Altered dynamics of canonical feed-back inhibition predicts increased burst transmission in chronic epilepsy.

Inhibitory interneurons, organized into canonical feed-forward and feed-back motifs, play a key role in controlling normal and pathological neuronal activity. We demonstrate prominent quantitative changes in the dynamics of feed-back inhibition in a rat model of chronic epilepsy (male Wistar rats). Systematic interneuron recordings revealed a large decrease in intrinsic excitability of basket cells and OLM interneurons in epileptic animals. Additionally, the temporal dynamics of interneuron recruitment by recurrent feed-back excitation was strongly altered, resulting in a profound loss of initial feed-back inhibition during synchronous CA1 pyramidal activity.
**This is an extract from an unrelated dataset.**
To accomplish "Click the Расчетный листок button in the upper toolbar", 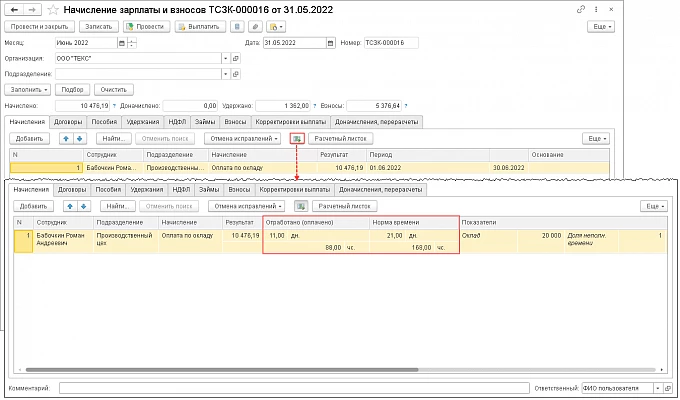I will 340,138.
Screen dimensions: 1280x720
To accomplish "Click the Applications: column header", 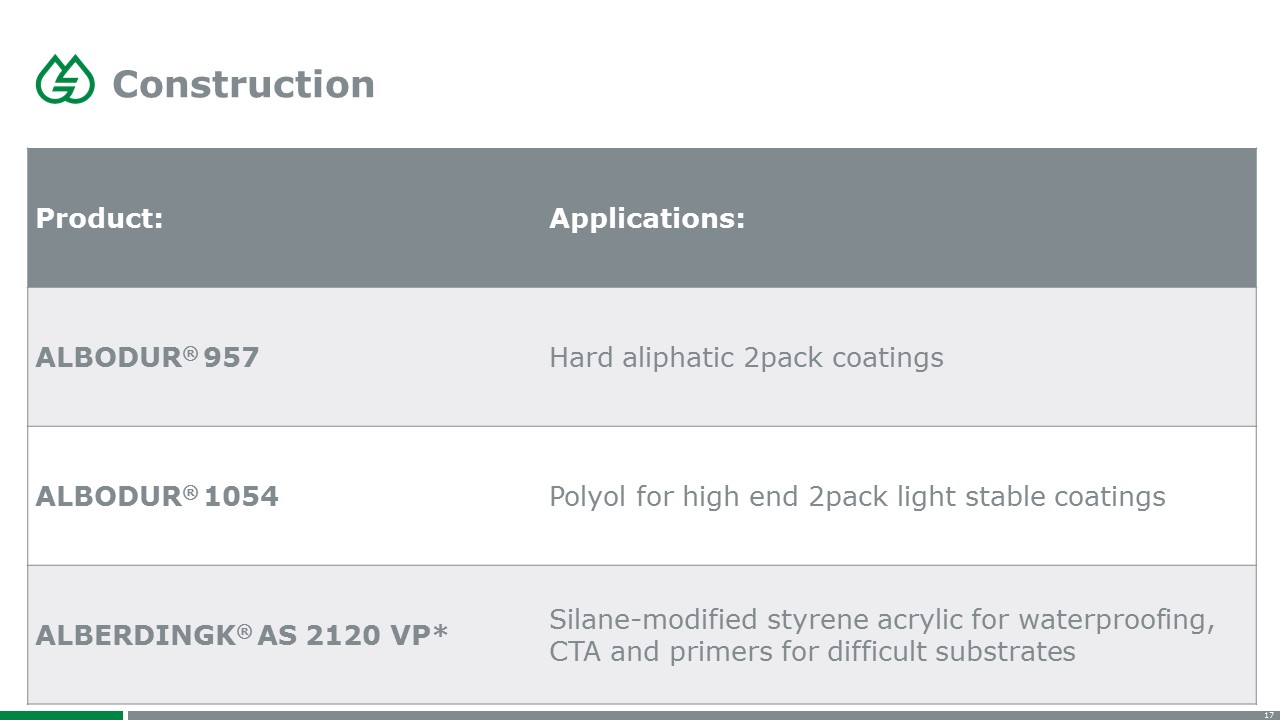I will point(647,218).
Biophysically constrained models of the complete feed-back circuit motifs of normal and epileptic animals revealed that as a consequence of altered feed-back inhibition, burst activity arising in CA3 is more strongly converted to a CA1 output. This suggests that altered dynamics of feed-back inhibition promote the transmission of epileptiform bursts to hippocampal projection areas. SIGNIFICANCE STATEMENT We quantitatively characterized changes of the CA1 feedback inhibitory circuit in a model of chronic temporal lobe epilepsy. This study shows for the first time that dynamic recruitment of inhibition in feedback circuits is altered and establishes the cellular mechanisms for this change. Computational modelling revealed that the observed changes are likely to systematically alter CA1 input-output properties leading to i) increased seizure propagation through CA1 and ii) altered computation of synchronous CA3 input.